All the news that partisans want to watch

CNN’s Brian Stelter has somehow managed to make a career out of bashing Fox News. CNN bills Stelter as the network’s “chief media correspondent,” but tune into his Reliable Sources show any Sunday, and Fox News is almost always the main topic of conversation.

So when a new study came out from University of California, Berkeley professor David Broockman and Yale University professor Joshua Kalla showing that Fox News viewers who were paid to watch CNN for a month were slightly more likely to have liberal views on some issues, Stelter immediately booked them for his show.

Broockman and Kalla found, for example, that Fox News viewers who were paid to watch CNN for a month were 6 percentage points more likely to believe that foreign countries did a better job of handling COVID-19 than the United States and 7 points more likely to support voting by mail.

“You call this partisan coverage filtering,” Stelter told Brookman and Kalla on live TV. “And basically, you’re proving what we’ve sensed for a while, which is that Fox viewers are in the dark about bad news for the GOP.”

“That’s right,” Kalla said, at first, agreeing with Stelter. “Fox and CNN cover different issues, and Fox News predominantly covers issues that make the GOP look good and make Democrats look bad.”
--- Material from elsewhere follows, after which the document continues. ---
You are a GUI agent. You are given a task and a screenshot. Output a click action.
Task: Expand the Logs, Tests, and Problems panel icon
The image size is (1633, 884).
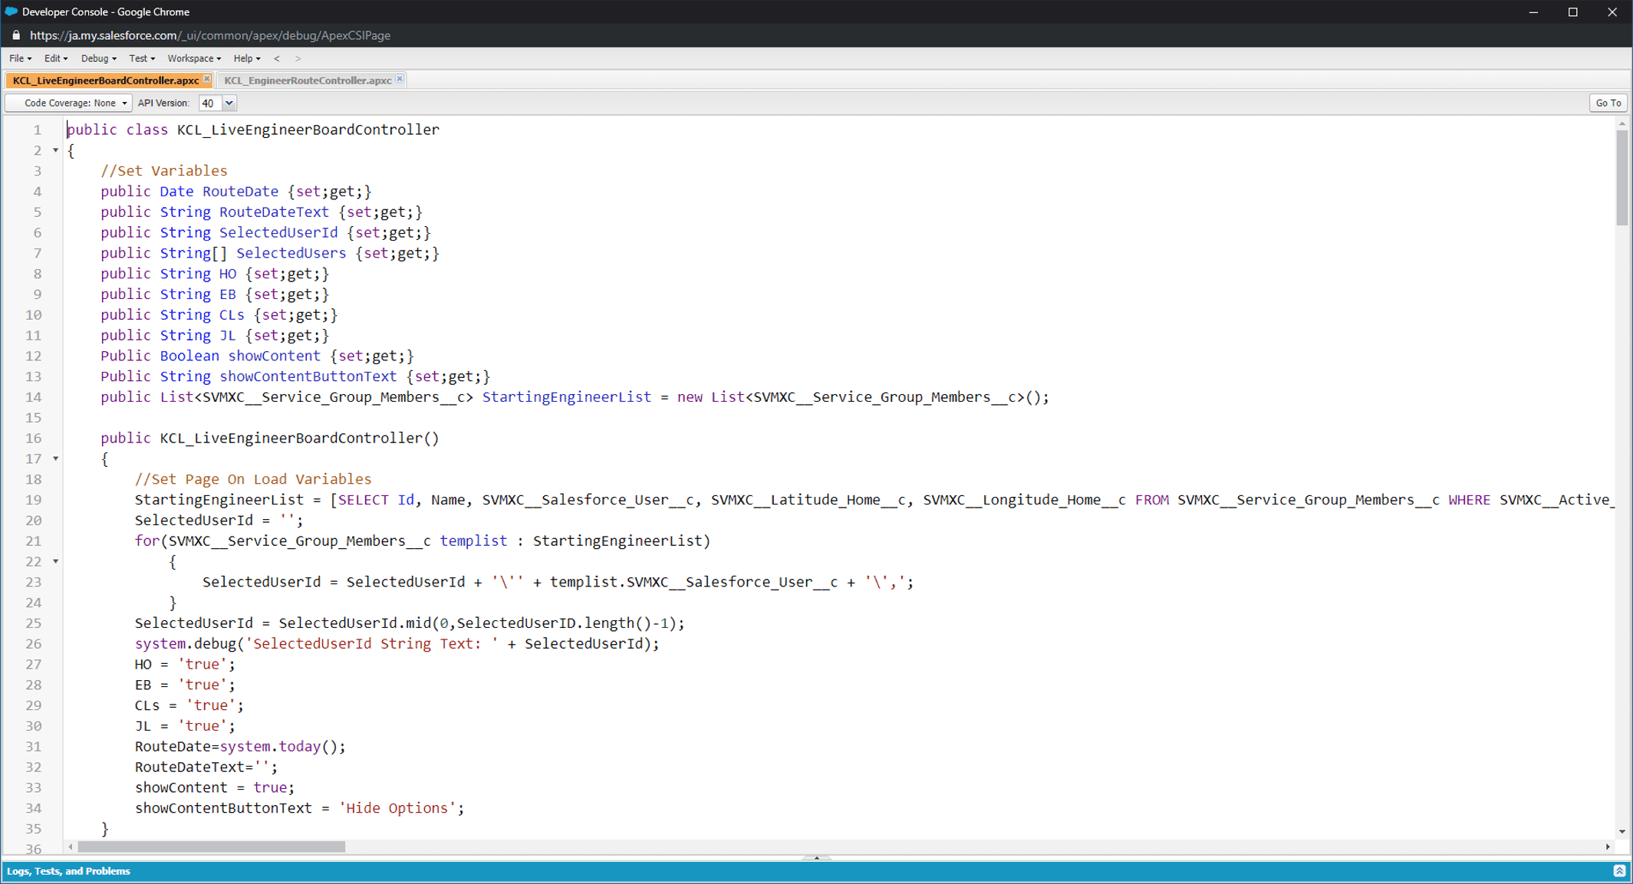1618,871
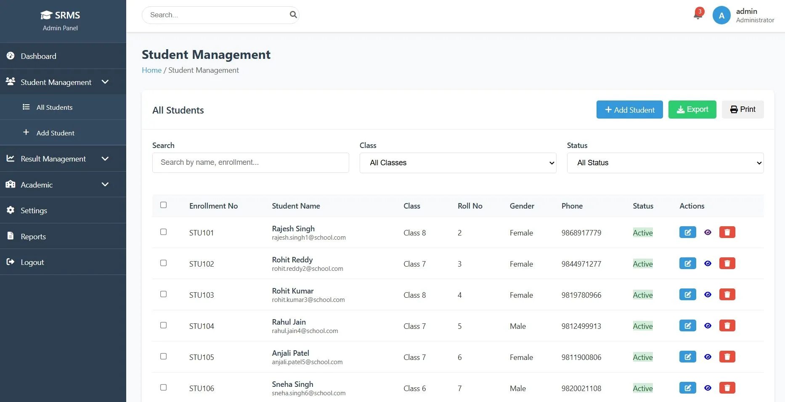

But then, Kalla continued: “On the flip side, CNN engages in this partisan coverage filtering as well as that we find. For example, during this time, the Abraham Accords were signed, and these were the agreements where Israel, the [United Arab Emirates], and Bahrain signed a major peace agreement. And we see that Fox News covered this really major accomplishment about 15 times more than CNN did. So we established both networks are really engaging in this partisan coverage filtering. It’s not about one side — it’s about the media writ large.”

When Stelter objected, Kalla added: “It’s not about what an objective standard is. It’s really about how all networks do engage in this. And in order for viewers to get a realistic picture of the world, we need viewers to see all types of information. And unfortunately, what we find in the study is that the viewers don’t want to engage in watching all sides.”

Judging by Stelter’s ratings, there is not much of an appetite for watching his side of things at all.